Il n'y a de fiction au cinéma qu'à partir du moment où le héros, de gré ou de force, assume la place que lui désigne le désir de l'autre qui est en dernière instance, à Hollywood plus qu'ailleurs, un désir de spectateur961.

Si le territoire de l'héroïsme est assigné au héros, il n'en reste pas moins qu'un autre désir doit être présent : le sien. Parfois le héros, cueilli par l'Action, lutte et proteste - mais le programme reste accompli. Au-delà de l'amnésie, des icônes mortifères, des formes inadéquates de l'Action, il reste une menace pour les héros : la perte de toute motivation. C'est cela qui se tient en germe dans la figure couchée de Tom Doniphon ou dans le plan abandonné par Steve Judd : la perspective que le héros puisse être dégoûté par son propre héroïsme. Ne serait-ce pas une issue tentante, qui plus est en temps de crise ? Sorti en 2012, The Dark Knight Rises fournit quelques éléments de réponse. Dans le dernier épisode de la franchise lancée en 2005 par Batman Begins, Batman n'est plus que Bruce Wayne. Il a abandonné son identité de super-héros, mais la police le recherche toujours activement. Le personnage est contraint à revenir par les agissements de Bane, un villain à la morale anarchiste, qui parvient à isoler Gotham du reste du monde et à soumettre la ville à sa loi martiale. Tandis que Batman subit un véritable supplice pour lutter contre Bane, il est aidé par Catwoman (Anne Hathaway) et un personnage de policier énigmatique (Joseph Gordon-Levitt). Ce dernier, croyant Batman mort, apparaît sur le mode du clin d'œil comme étant le personnage de Robin (dans une version totalement nettoyée de son costume chatoyant). Alors qu'un nouveau héros émerge, Bruce Wayne, que l'on croyait mort, apparaît à son ancien majordome à la terrasse d'un café, accompagné d'une jeune femme, apparemment débarrassé de ses anciens démons. Le vieux monsieur, qui avait toujours souhaité le mariage de son maître, semble enfin satisfait. Batman disparu (ou domestiqué, le film ne tranche pas), Robin fait figure d'héritier, et c'est après une courte hésitation qu'il jette son étoile de policier dans les eaux qui bordent Gotham (fig. 153).

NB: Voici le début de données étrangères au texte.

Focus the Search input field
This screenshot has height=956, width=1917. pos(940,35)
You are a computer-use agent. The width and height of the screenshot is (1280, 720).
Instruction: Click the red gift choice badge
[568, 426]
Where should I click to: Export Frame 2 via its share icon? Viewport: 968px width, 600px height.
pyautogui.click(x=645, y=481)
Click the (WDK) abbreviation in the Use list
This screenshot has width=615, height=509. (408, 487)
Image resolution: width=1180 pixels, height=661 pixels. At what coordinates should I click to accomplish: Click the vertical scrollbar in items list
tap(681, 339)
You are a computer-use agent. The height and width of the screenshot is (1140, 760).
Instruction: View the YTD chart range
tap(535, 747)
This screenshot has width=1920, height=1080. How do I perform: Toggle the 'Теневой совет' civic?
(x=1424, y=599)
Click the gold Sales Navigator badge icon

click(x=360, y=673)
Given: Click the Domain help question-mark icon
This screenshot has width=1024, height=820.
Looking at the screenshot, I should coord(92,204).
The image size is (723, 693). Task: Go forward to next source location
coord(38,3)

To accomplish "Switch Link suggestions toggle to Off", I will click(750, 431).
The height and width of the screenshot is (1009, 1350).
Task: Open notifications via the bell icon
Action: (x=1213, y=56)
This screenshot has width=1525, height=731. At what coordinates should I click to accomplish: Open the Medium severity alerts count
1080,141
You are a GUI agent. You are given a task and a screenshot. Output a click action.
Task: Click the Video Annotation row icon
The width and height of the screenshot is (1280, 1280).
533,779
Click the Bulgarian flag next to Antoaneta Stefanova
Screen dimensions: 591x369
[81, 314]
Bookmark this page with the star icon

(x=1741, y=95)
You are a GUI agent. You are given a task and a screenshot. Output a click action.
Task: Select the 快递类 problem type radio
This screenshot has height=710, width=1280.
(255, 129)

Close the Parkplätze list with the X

fig. 153.1 fig. 153.2 fig. 153.3 fig. 153.4

fig. 153 : Robin jette son insigne dans The Dark Knight Rises (2012).

La ville subit une tabula rasa, le héros aussi - mais comment faut-il interpréter ce geste qui, maintes fois répétées, est riche de la somme de ses interprétations ? Est-ce le renoncement à l'action de Gary Cooper ? Est-ce le renoncement à la loi de Harry Callahan ? Le geste polysémique semble plein de toutes les contradictions qui attendent le candidat à l'héroïsme, tant le spectateur ne sait plus, à force, ce qui est contenu dans cette étoile abandonnée. The Dark Knight Rises parle d'un monde crépusculaire, où la crise signe l'agonie d'un modèle : le héros lui, se coupe à nouveau en deux, pour avancer, coûte que coûte.


957. Jean-Louis Leutrat et Suzanne Lindrat-Guigues citent cette chanson de Bob Dylan dans leur étude du western. Présente dans de nombreux films, de Pat Garrett & Billy The Kid à Into the West, elle résume l'esprit nostalgique du western, in LEUTRAT Jean-Louis, LIANDRAT-GUIGUES Suzanne. op. cit., p. 25.
958. "It's not a system, it's a country".
959. "I don't recollect".
960. CALVO David. op. cit., p. 29.
961. TESSON Charles. Les démons de la fiction. op. cit., p. 45.